CHECK YOUR UNDERSTANDING:
1. Could you retype the CzeSL-SGT-basic corpus description below word for word, starting at "Word forms are" and ending at "and error rate."?
2. Can you carry on the CzeSL-SGT-basic corpus description below from the point where it stops?

PASSAGE FOR REVIEW:
::::::::::
This is an old revision of the document!

CzeSL-SGT-basic – a corpus of non-native Czech with simplified search options

The CzeSL-SGT-basic corpus is based on the CzeSL-SGT corpus (Czech as a Second Language with Spelling, Grammar and Tags), which includes transcriptions of essays written by non-native speakers of Czech, extending the “foreign” (ciz) part of the CzeSL-plain corpus by texts collected in 2013. The difference is in options available in the search interface: CzeSL-SGT-basic offeres a reduced set of metadata items.

Word forms are tagged by word class, morphological categories and base forms (lemmas). Some forms are corrected and the resulting texts are tagged again. Original and corrected forms are compared and error labels are assigned. The annotation is assigned automatically, which necessarily results in some inaccuracy and error rate.
::::::::::
ENTRIES SHOWN:
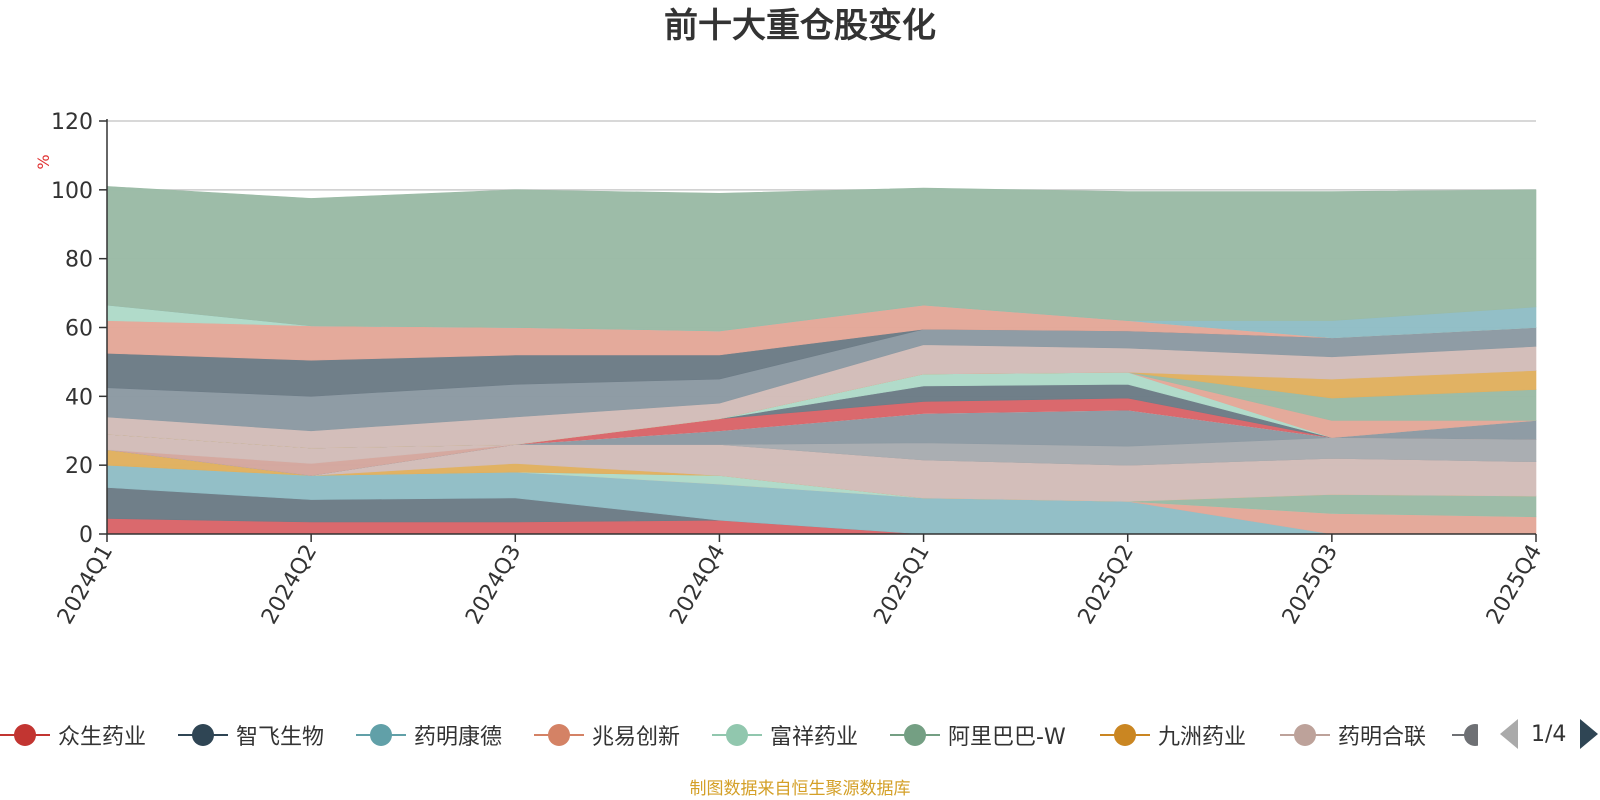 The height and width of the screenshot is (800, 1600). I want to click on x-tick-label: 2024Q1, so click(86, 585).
::::::::::
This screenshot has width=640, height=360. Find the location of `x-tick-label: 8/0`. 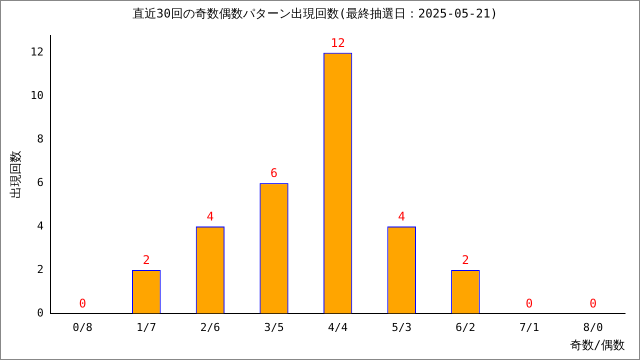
::::::::::
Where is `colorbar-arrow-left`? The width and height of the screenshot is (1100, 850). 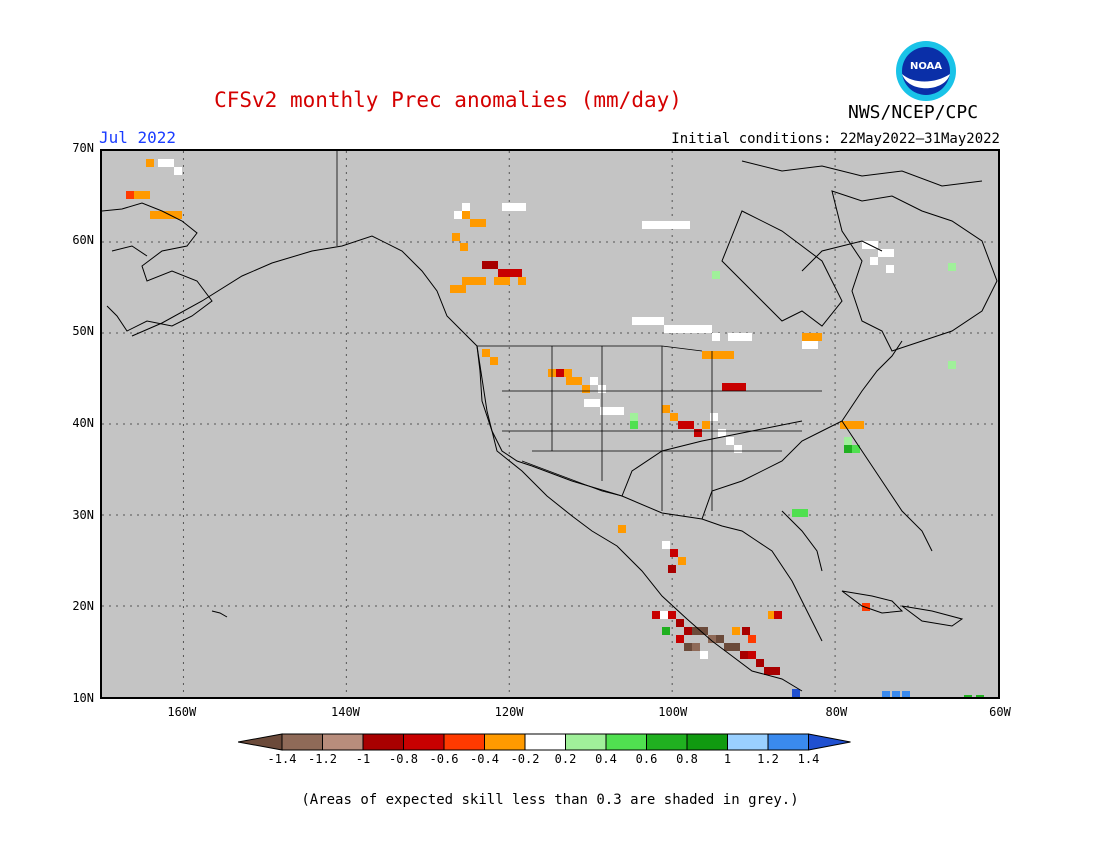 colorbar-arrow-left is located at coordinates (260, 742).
::::::::::
WRITTEN ANSWERS:
1.
Word forms are tagged by word class, morphological categories and base forms (lemmas). Some forms are corrected and the resulting texts are tagged again. Original and corrected forms are compared and error labels are assigned. The annotation is assigned automatically, which necessarily results in some inaccuracy and error rate.

2.
Most texts are equipped with metadata about the author and the text. The reduced search interface includes five author-related items – sex (doc.s_pohlavi), age category (doc.s_vek_kat), first language (doc.s_jazyk1), proficiency level (doc.s_cj_SERR) and knowledge of Czech among members of the family (doc.s_cj_v_rodine), and one text-related item – medium, i.e. manuscript or machine-readable text (doc.t_medium). The full set of metadata items is still available from the within clause of the CQL query.

The corpus is available for on-line searching using the search interface of the Czech National Corpus.

For more about the CzeSl-SGT corpus see http://utkl.ff.cuni.cz/%7Erosen/public/2014-czesl-sgt-en.pdf.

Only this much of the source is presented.